## Work task
Set down only the lines from the one containing "Open analytics via the views bar chart icon" through the final line of the entries below, exactly as they stand, with no pictures.

## Given records
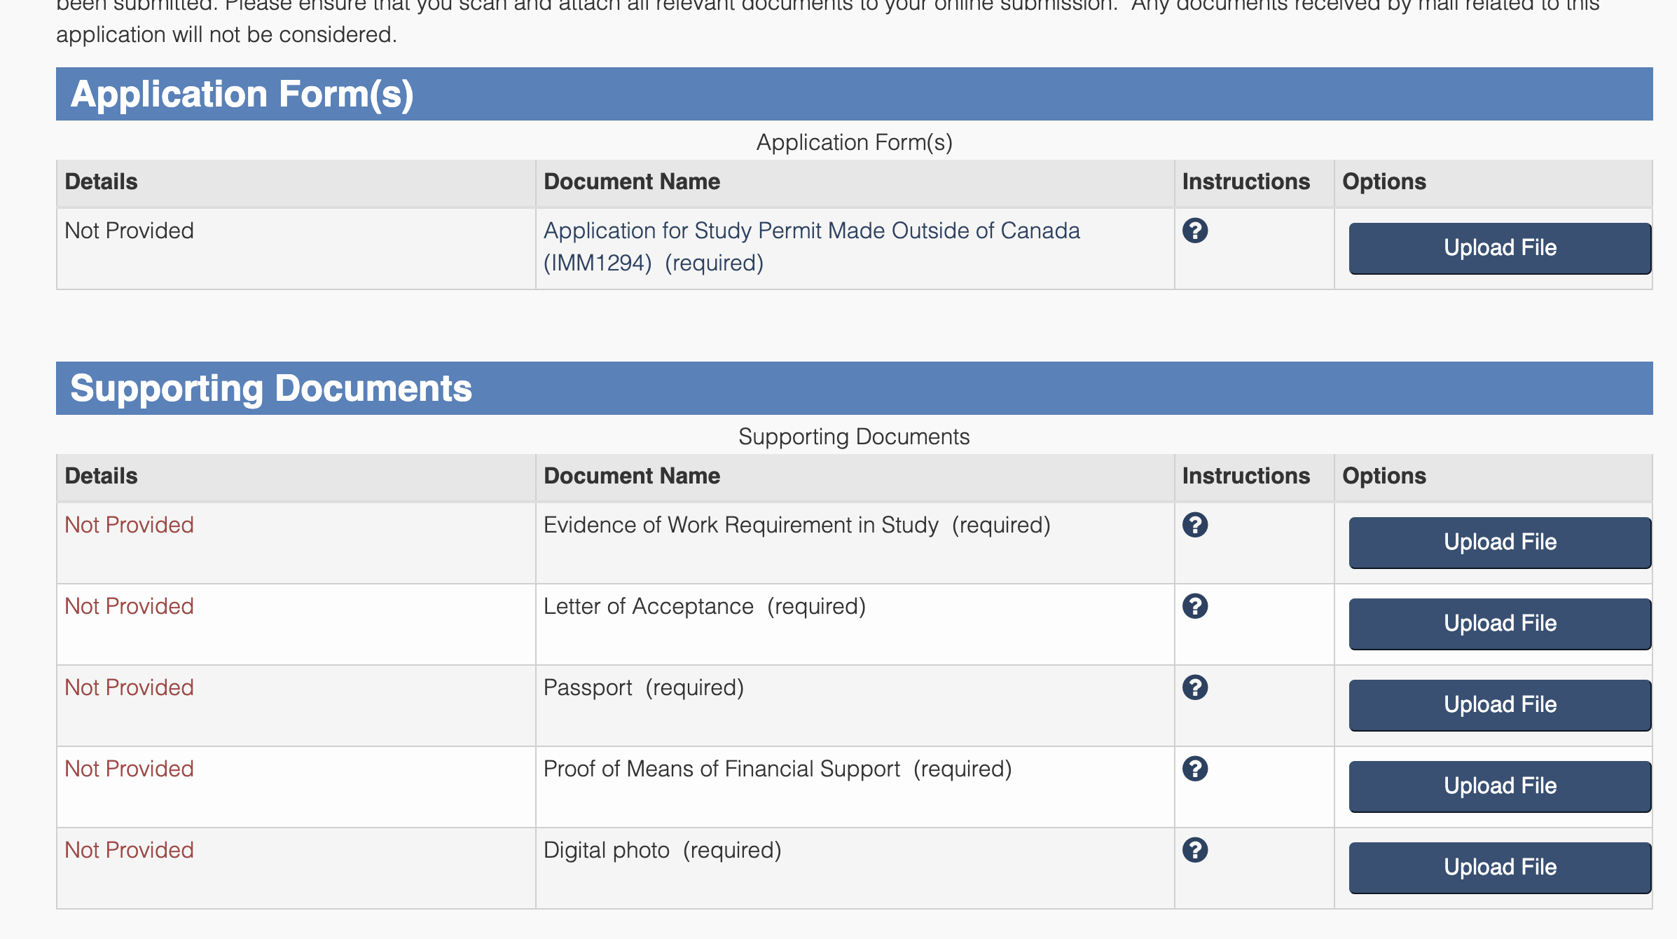Open Application for Study Permit IMM1294 link

point(811,231)
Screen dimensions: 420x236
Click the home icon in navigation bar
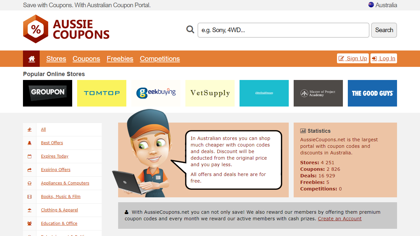point(32,59)
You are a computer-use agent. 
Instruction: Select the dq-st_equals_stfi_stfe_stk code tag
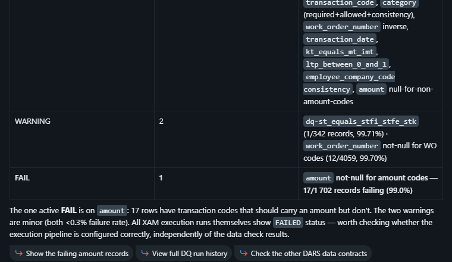[361, 121]
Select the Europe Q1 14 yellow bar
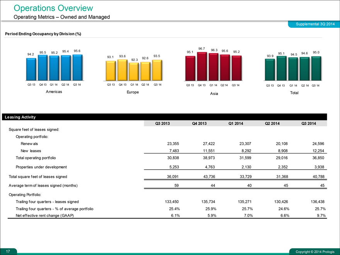 click(133, 72)

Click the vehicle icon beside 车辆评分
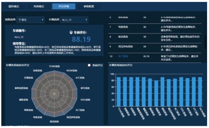pyautogui.click(x=71, y=33)
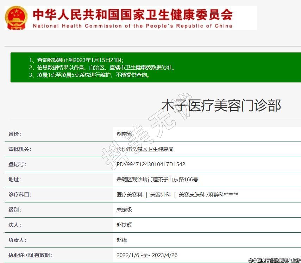Click the 医疗美容科 department entry
This screenshot has height=263, width=301.
click(x=130, y=195)
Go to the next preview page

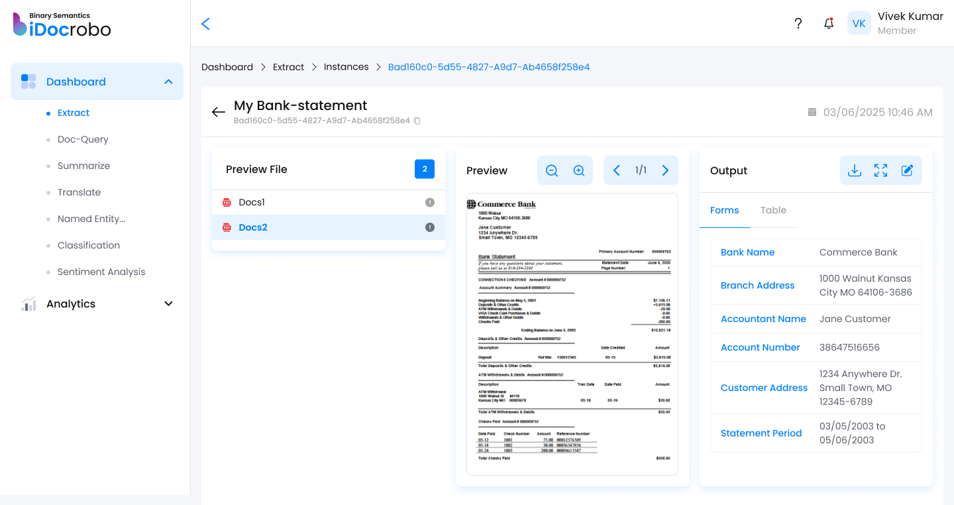click(665, 170)
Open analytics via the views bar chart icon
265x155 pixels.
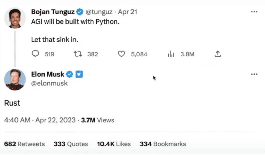pos(171,54)
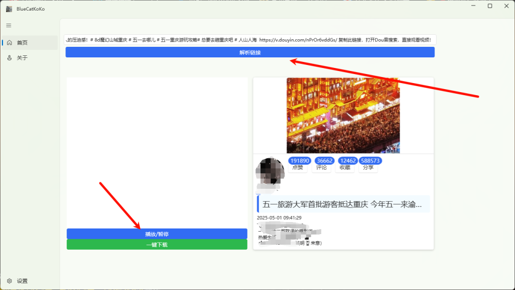The image size is (515, 290).
Task: Click the author's avatar image
Action: (x=270, y=171)

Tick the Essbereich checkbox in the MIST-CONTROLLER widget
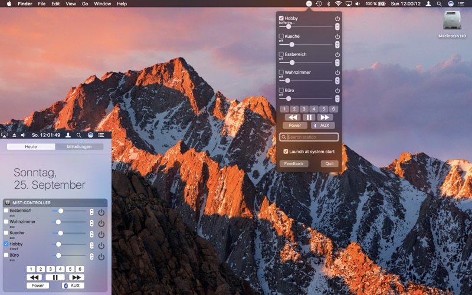click(x=6, y=211)
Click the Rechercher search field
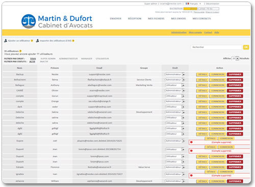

## Task solution
Open analytics via the views bar chart icon
265x155 pixels.
pos(171,54)
The image size is (515, 290).
Task: Click the author's avatar image
Action: (x=270, y=171)

Tick the Essbereich checkbox in the MIST-CONTROLLER widget
click(x=6, y=211)
Click the Rechercher search field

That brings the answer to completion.